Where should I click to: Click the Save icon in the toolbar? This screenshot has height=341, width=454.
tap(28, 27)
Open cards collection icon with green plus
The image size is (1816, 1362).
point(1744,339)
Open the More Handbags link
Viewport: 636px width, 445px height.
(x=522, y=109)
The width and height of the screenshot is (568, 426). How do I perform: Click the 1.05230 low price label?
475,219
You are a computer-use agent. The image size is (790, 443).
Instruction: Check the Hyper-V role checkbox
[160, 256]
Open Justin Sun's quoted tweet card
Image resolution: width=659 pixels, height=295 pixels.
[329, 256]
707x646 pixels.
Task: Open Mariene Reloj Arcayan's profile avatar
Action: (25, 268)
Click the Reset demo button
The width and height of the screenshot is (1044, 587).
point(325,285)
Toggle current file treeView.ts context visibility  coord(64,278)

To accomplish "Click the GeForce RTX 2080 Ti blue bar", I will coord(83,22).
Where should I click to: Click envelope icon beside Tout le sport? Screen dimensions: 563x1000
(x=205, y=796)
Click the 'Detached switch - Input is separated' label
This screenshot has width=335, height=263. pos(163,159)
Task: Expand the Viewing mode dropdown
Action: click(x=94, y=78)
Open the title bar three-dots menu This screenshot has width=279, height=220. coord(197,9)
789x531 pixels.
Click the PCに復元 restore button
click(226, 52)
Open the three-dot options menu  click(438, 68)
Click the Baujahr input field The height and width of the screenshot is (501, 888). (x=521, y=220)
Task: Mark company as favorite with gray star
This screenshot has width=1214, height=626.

## What to produce
Find where "Toggle current file" occurs in the data, and please write out that line through the last line exactly, with nothing else.

## Task solution
Toggle current file treeView.ts context visibility  coord(64,278)

To accomplish "Click the GeForce RTX 2080 Ti blue bar", I will coord(83,22).
Where should I click to: Click envelope icon beside Tout le sport? Screen dimensions: 563x1000
(x=205, y=796)
Click the 'Detached switch - Input is separated' label
This screenshot has width=335, height=263. pos(163,159)
Task: Expand the Viewing mode dropdown
Action: click(x=94, y=78)
Open the title bar three-dots menu This screenshot has width=279, height=220. coord(197,9)
789x531 pixels.
Click the PCに復元 restore button
click(226, 52)
Open the three-dot options menu  click(438, 68)
Click the Baujahr input field The height and width of the screenshot is (501, 888). (x=521, y=220)
Task: Mark company as favorite with gray star
This screenshot has width=1214, height=626.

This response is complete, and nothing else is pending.